■ WORK REQUIRED ■
Copy word for word the records from the line with "I want to click on click" to the line with "The height and", both lines included, and leave out the pictures.

■ INPUT ROWS ■
○ ○ ○
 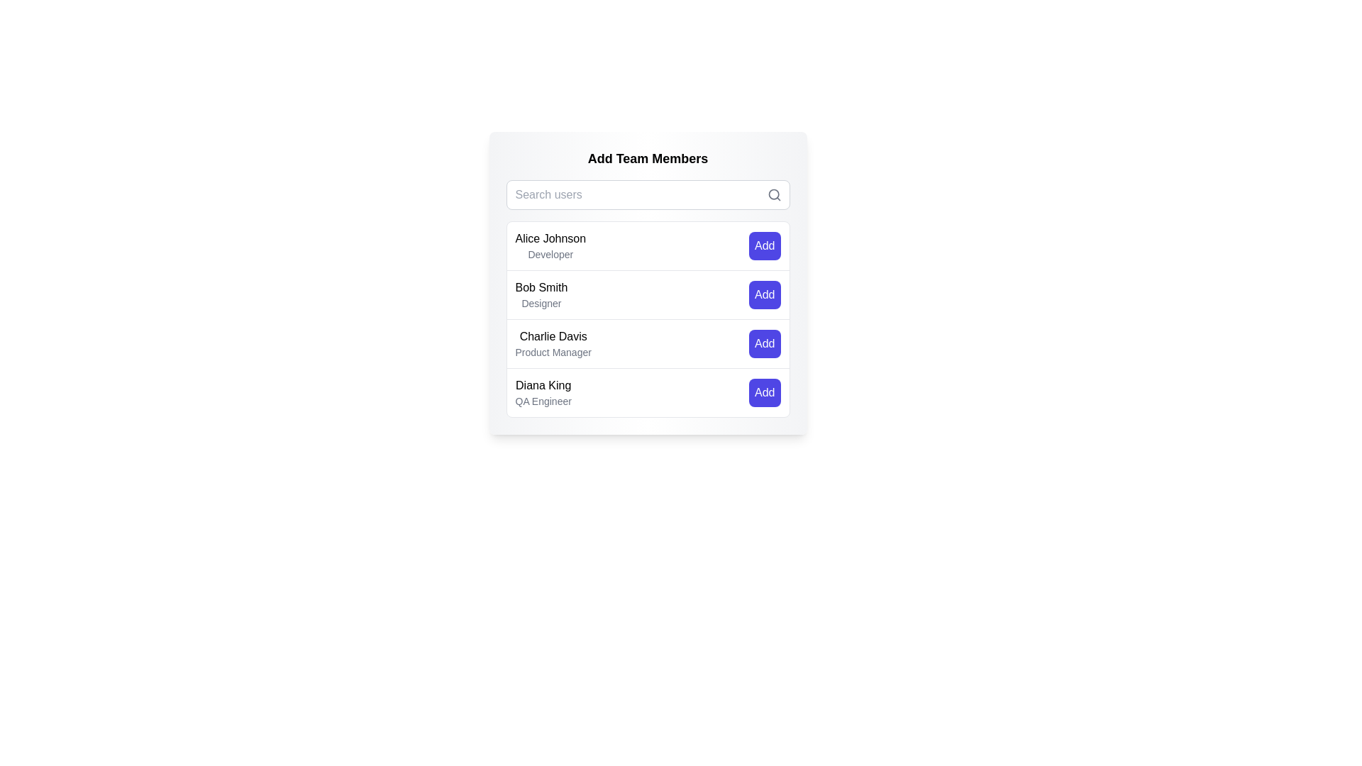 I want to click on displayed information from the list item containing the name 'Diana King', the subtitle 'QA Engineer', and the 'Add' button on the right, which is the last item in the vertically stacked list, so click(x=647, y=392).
○ ○ ○
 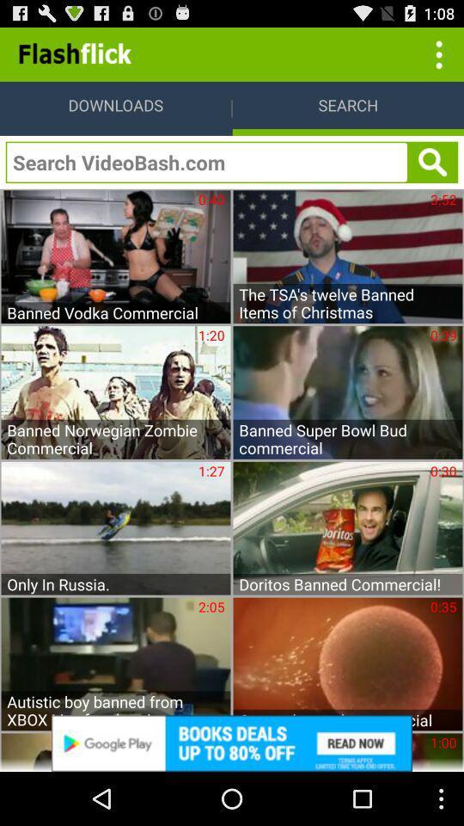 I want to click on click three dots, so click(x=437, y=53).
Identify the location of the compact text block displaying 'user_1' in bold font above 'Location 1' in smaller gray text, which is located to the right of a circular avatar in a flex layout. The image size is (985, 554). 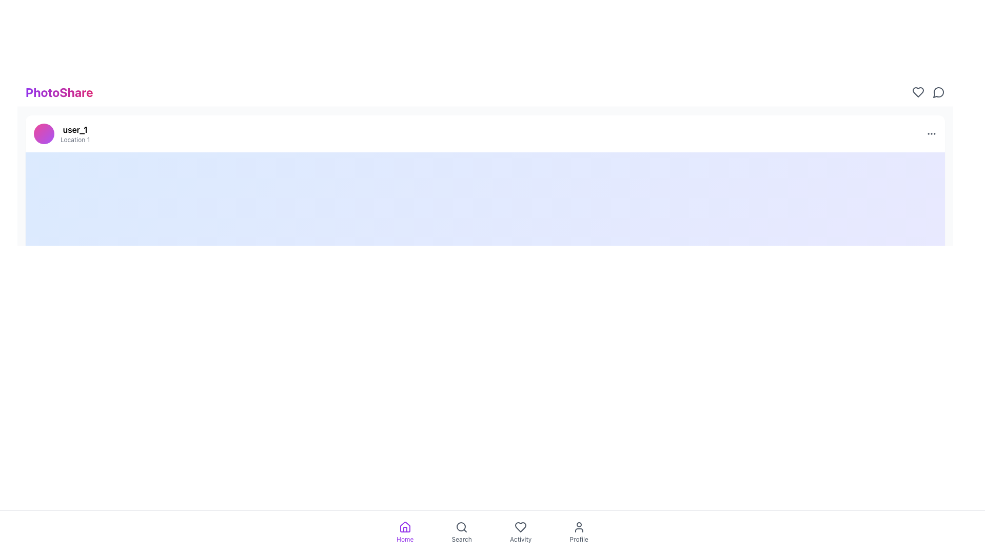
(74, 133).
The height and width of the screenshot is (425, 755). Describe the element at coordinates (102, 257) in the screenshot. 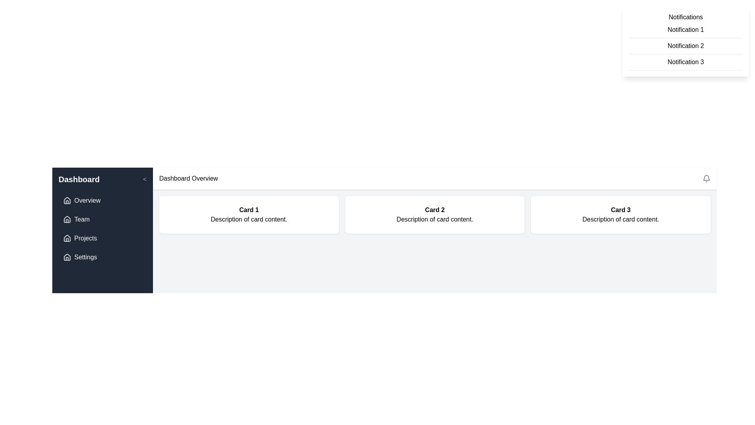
○ ○ ○
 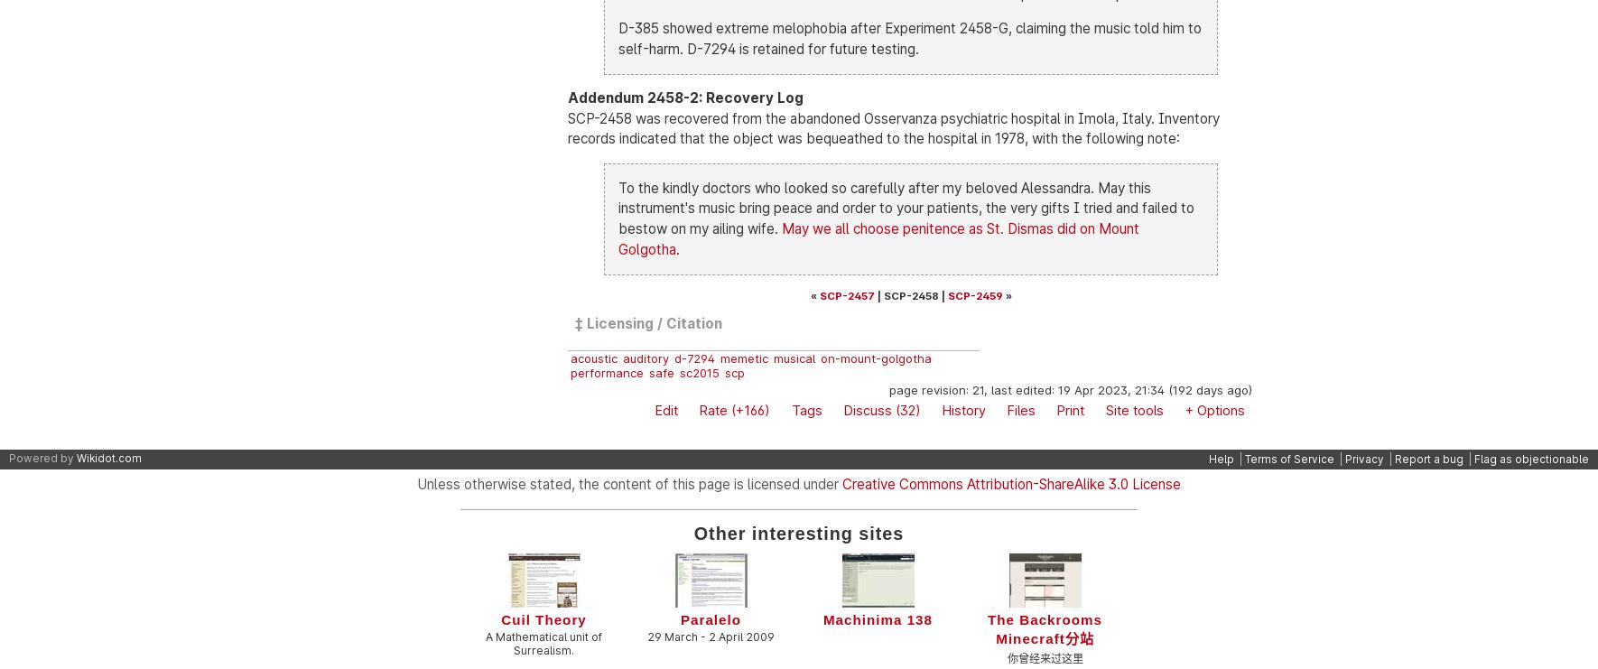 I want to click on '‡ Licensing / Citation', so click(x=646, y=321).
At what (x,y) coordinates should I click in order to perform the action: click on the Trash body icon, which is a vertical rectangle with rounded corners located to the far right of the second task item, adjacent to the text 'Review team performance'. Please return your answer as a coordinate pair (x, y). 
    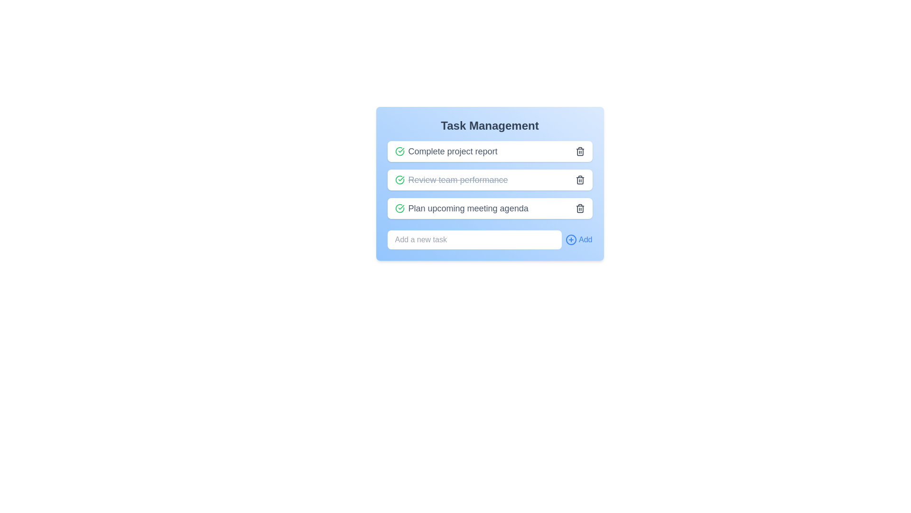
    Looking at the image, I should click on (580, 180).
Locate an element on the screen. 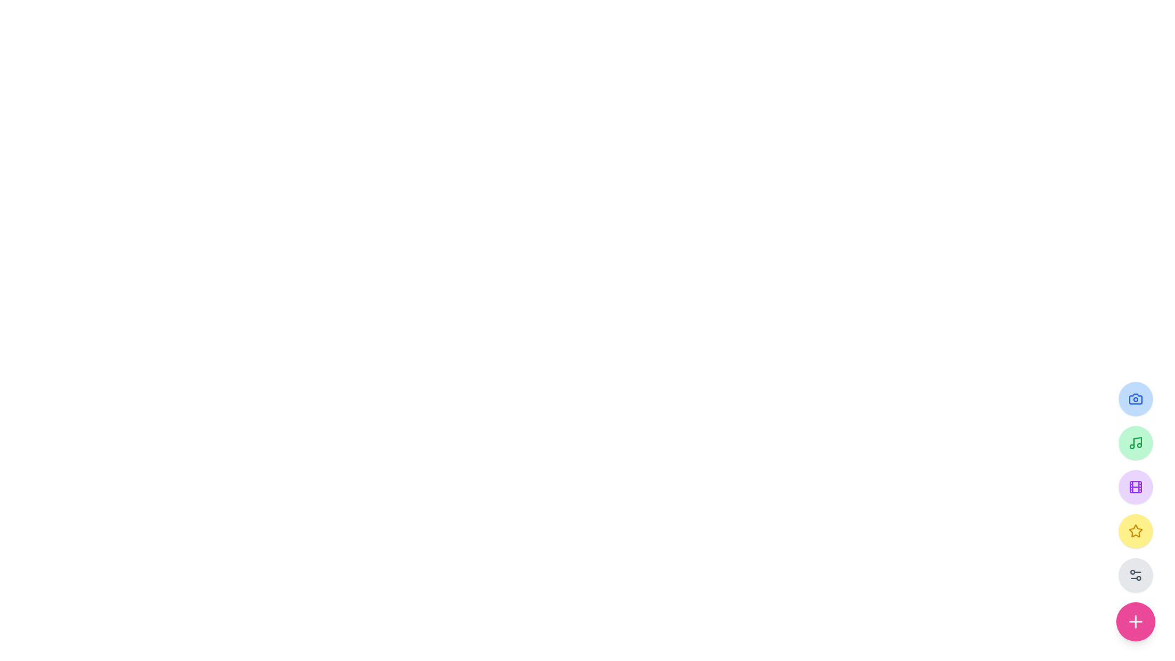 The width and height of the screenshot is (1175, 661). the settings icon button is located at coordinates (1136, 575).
○ ○ ○
■ TASK RESULT ■
  I want to click on click three dots, so click(x=437, y=53).
Identify the location of the compact text block displaying 'user_1' in bold font above 'Location 1' in smaller gray text, which is located to the right of a circular avatar in a flex layout. The image size is (985, 554). 
(74, 133).
The height and width of the screenshot is (425, 755). Describe the element at coordinates (102, 257) in the screenshot. 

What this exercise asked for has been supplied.